Vivo en el centro de Madrid y sufro a veces, con verdadera desgana, la transformación que transforma la Gran Vía y sus arterias colindantes las tardes y noches de los fines de semana. Soy más de acercarme a la Gran Calle madrileña a comprar el pan cualquier día laborable -y por la mañana-. Me gusta pasear cuando no hay hordas de turistas foráneos o del extrarradio; me siento incómoda viendo mostrar a los primeros sus cámaras fotográficas a la desvergüenza del tironero, y fuera de lugar al observar a los segundos pasear por la urbe vestidos de boda, bautizo o comunión.
Pero anoche era la noche de la fiebre del sábado olímpico; esa noche en la que, por tercera vez consecutiva, Madrid tenía dolores de parto.
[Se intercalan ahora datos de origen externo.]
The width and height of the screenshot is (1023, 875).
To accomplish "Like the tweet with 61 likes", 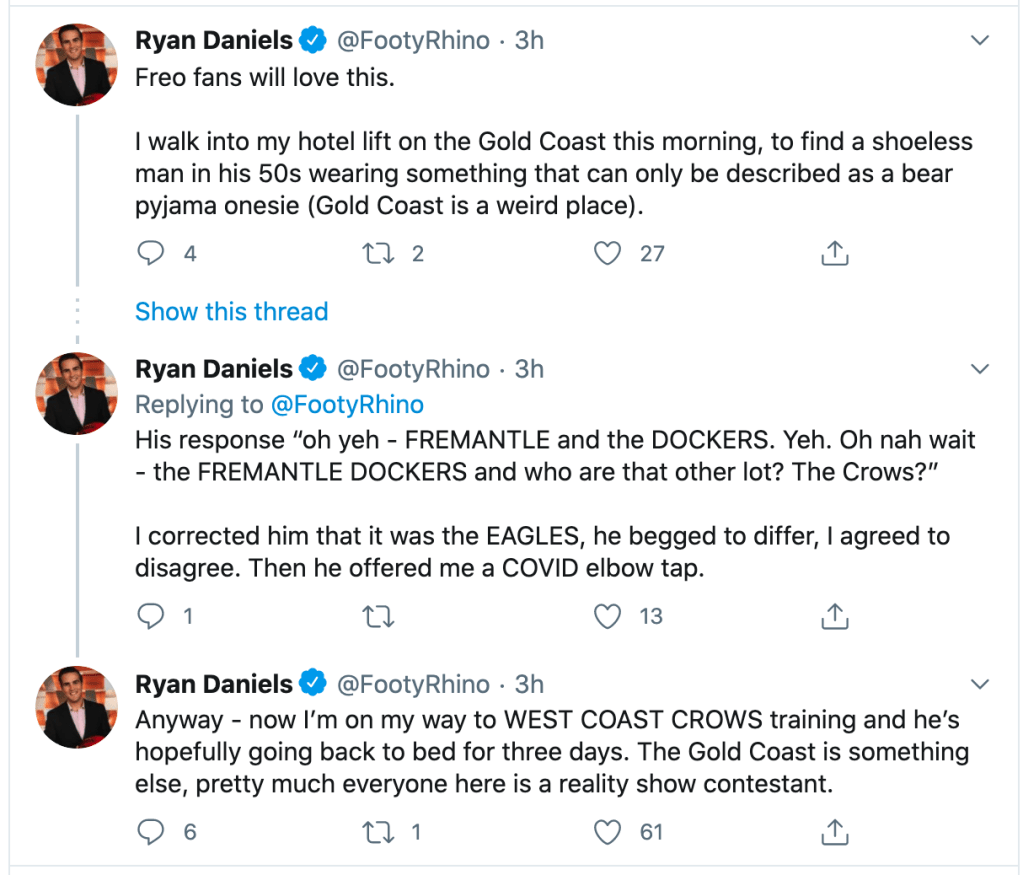I will click(608, 832).
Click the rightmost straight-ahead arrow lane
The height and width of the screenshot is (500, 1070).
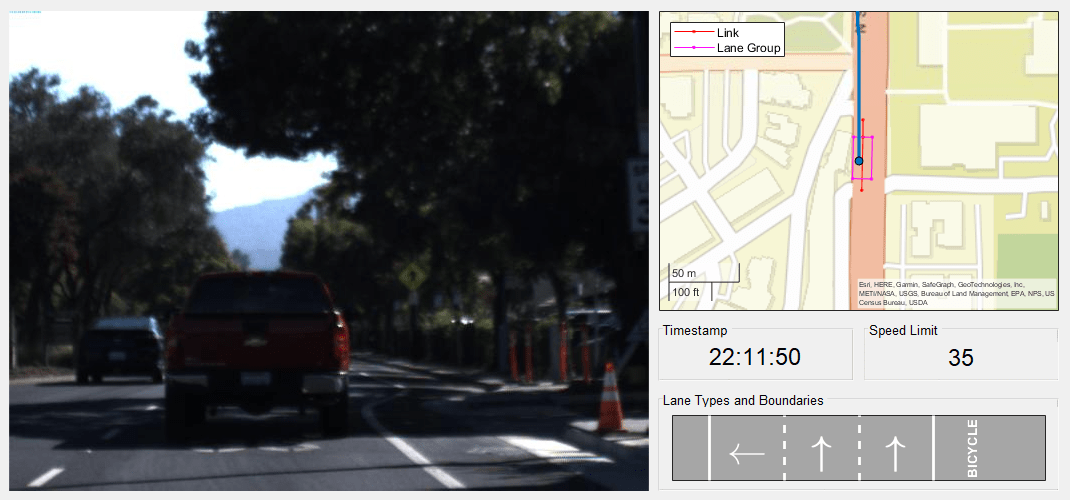pyautogui.click(x=895, y=454)
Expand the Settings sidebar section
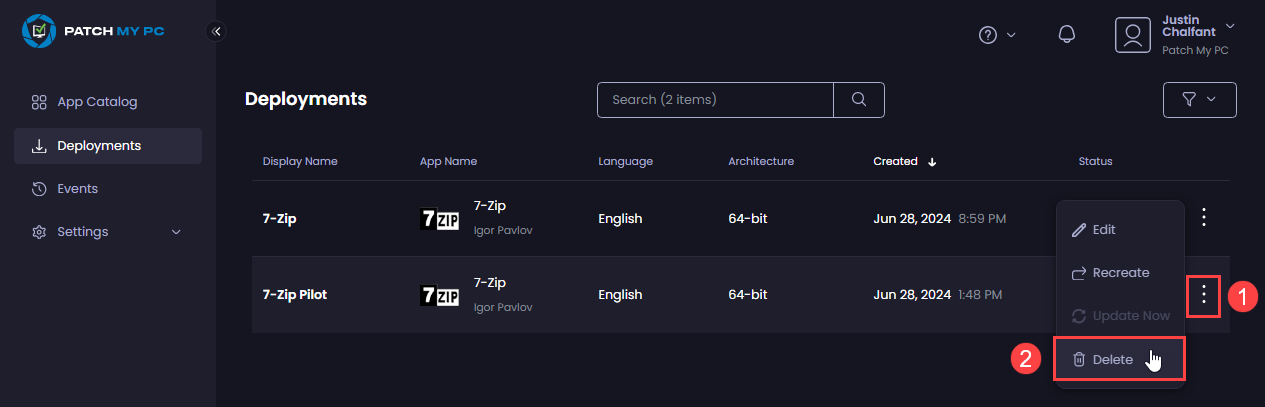Viewport: 1265px width, 407px height. [108, 232]
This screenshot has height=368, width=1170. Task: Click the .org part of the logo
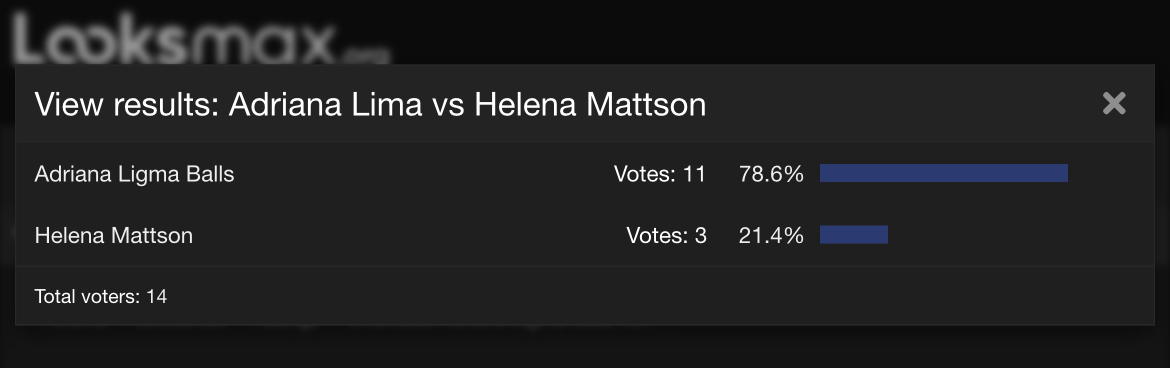coord(368,55)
Esta vez sí, esta vez nos iba a nacer un hijo capaz de librarnos de todos los males, un primogénito con fuerza suficiente para borrar la deuda de la ciudad más endeudada de España. Y más por curiosidad periodística que por convicción de ciudadana implicada, me eché a la calle. Quería asistir al parto.
Divisé la desembocadura de la calle Alcalá en la Plaza de la Independencia atestada de gente. Observé desde lejos la gran pantalla gigante (gran redundancia) instalada para facilitar el seguimiento multitudinario del parto olímpico. Preámbulo de la gran fiesta, la pantalla escupía imágenes como contracciones. Vi varias dotaciones del SAMUR preparando dosis de epidural y cajas de bisturís por posible riesgo de hemorragia colectiva. Había cientos de policías dispuestos a cortar el cordón umbilical si la euforia se desbordaba, y decenas de periodistas (hubo más de un centenar de medios acreditados) retransmitiendo en directo cada contracción. Sentí envidia de mis compañeros, iban a grabar los primeros llantos del recién nacido sueño olímpico.
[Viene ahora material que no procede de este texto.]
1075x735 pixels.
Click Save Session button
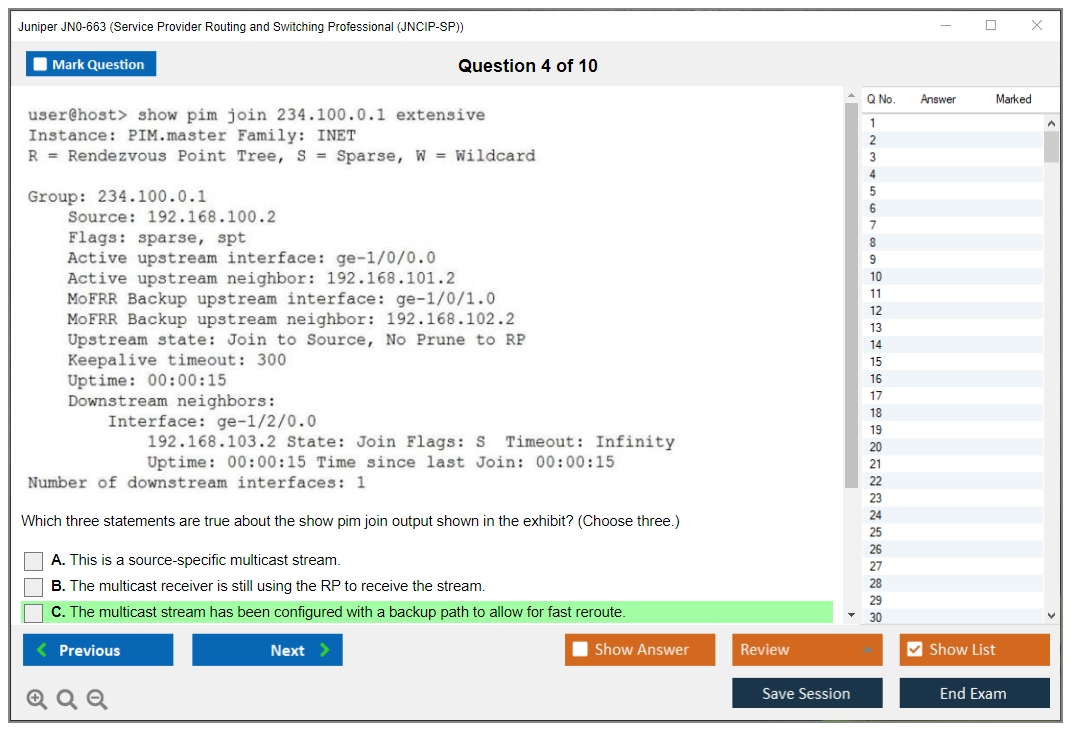806,693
Al filo de las nueve, un mensaje en el móvil de mi amigo y periodista Carlos Roldán me avanzaba el titular. El niño turco había sacado la cabeza. Estambul adelantaba a España en el parto. El sueño olímpico entró en sufrimiento fetal. Para entonces yo ya estaba volviendo a casa. Antes de que llegara al portal el bebé japonés nacía con un pan bajo el brazo. Tokio, su madre, es de una economía más que solvente y no tiene doscientas bolsas de sangre escondidas por dopaje -está certificado en la partida de nacimiento-.
Justo cuando yo abría la puerta de casa, y antes de que el sueño olímpico madrileño entrara en parada cardio-respiratoria, los médicos decidían practicar un aborto olímpico. El feto venía con malformaciones económicas y una baja tasa sanguínea de credibilidad internacional.
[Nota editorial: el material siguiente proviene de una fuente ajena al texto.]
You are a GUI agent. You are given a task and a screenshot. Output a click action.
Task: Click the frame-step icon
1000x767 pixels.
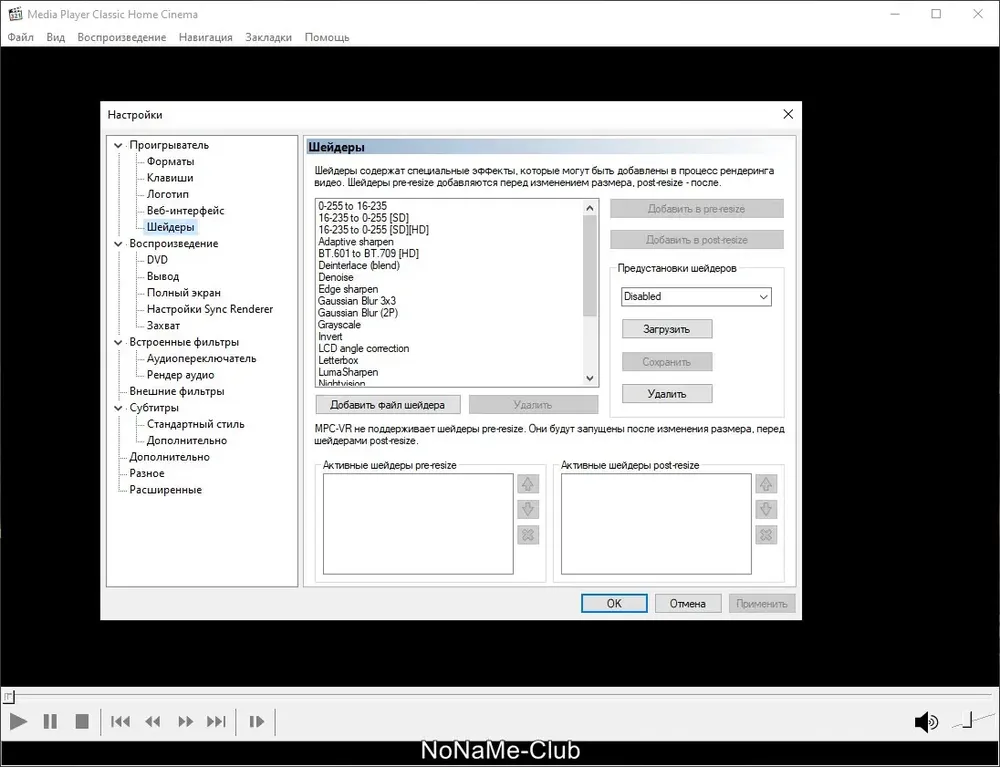coord(256,722)
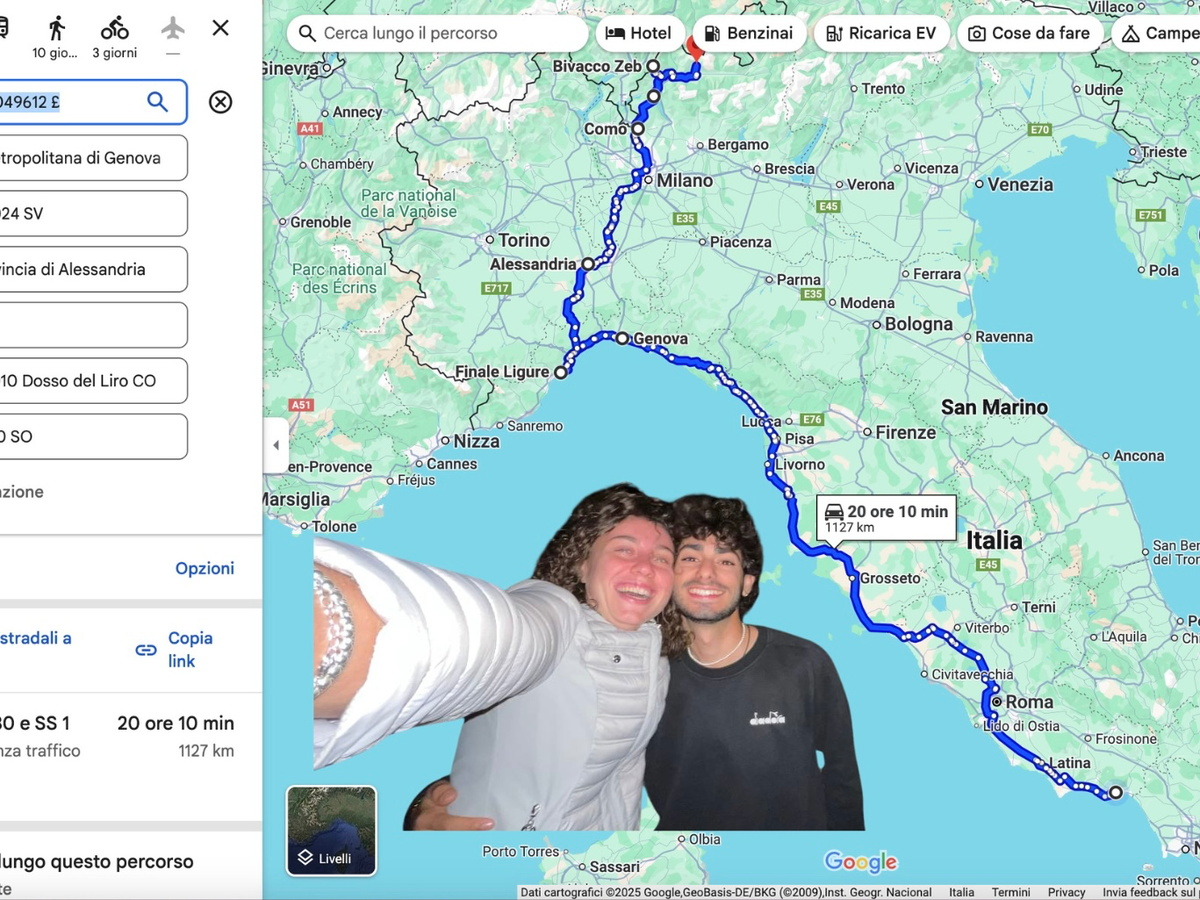Image resolution: width=1200 pixels, height=900 pixels.
Task: Click the copy link chain icon
Action: click(x=146, y=650)
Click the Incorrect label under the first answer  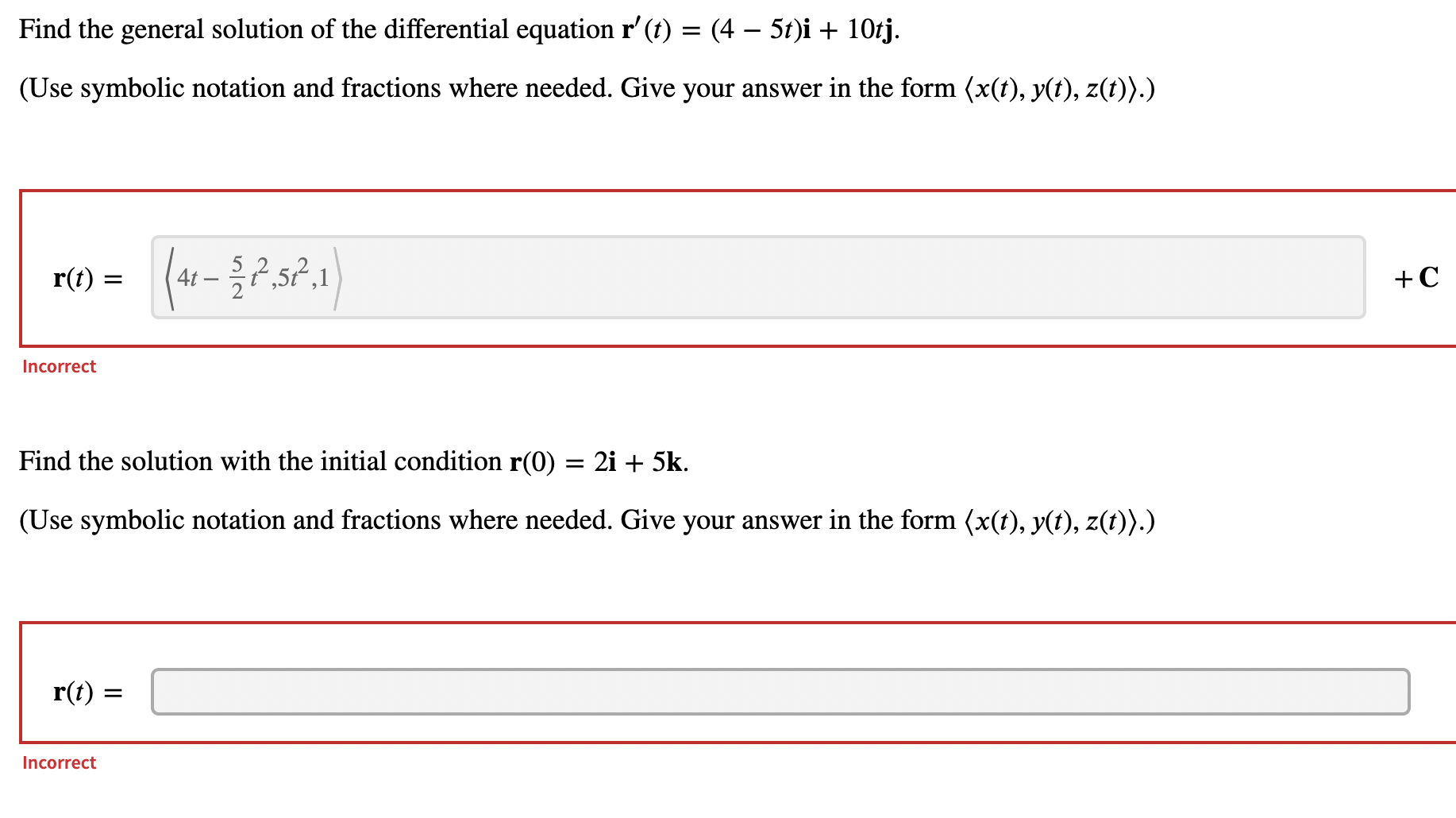(x=58, y=366)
Queda contrastado: no se me había perdido nada en la Gran Vía durante la noche de la fiebre del sábado olímpico. Respiré hondo. Encendí el ordenador y derogué la Ley de Plazos que le había puesto a mi pereza para escribir en este blog. Después del aborto olímpico, ¿seguirá menguando, por obsoleto, el 80% de las infraestructuras deportivas construidas? ¿Acabará como campo santo el Estadio de La Peineta, contratarán a jardineros para cortar sus malvas? ¿Habrá contabilidad B en La Caja Mágica que anime a algún mago a trabajar en ella? ¿Aprenderá inglés Ana Botella antes de 2020?
Respiré hondo otra vez. Entonces no sé muy bien qué extraña asociación de ideas me llevó a acordarme de uno de los primeros padres de la criatura olímpica: Alberto Ruiz Gallardón, ex alcalde de Madrid y actual Ministro de Justicia. Con el aborto olímpico aún en quirófano, lo imaginé ensayando su no sonrisa ante el espejo. De haber nacido el bebé olímpico, él no sería hoy protagonista. Apagué la tele y pedí sushi para cenar.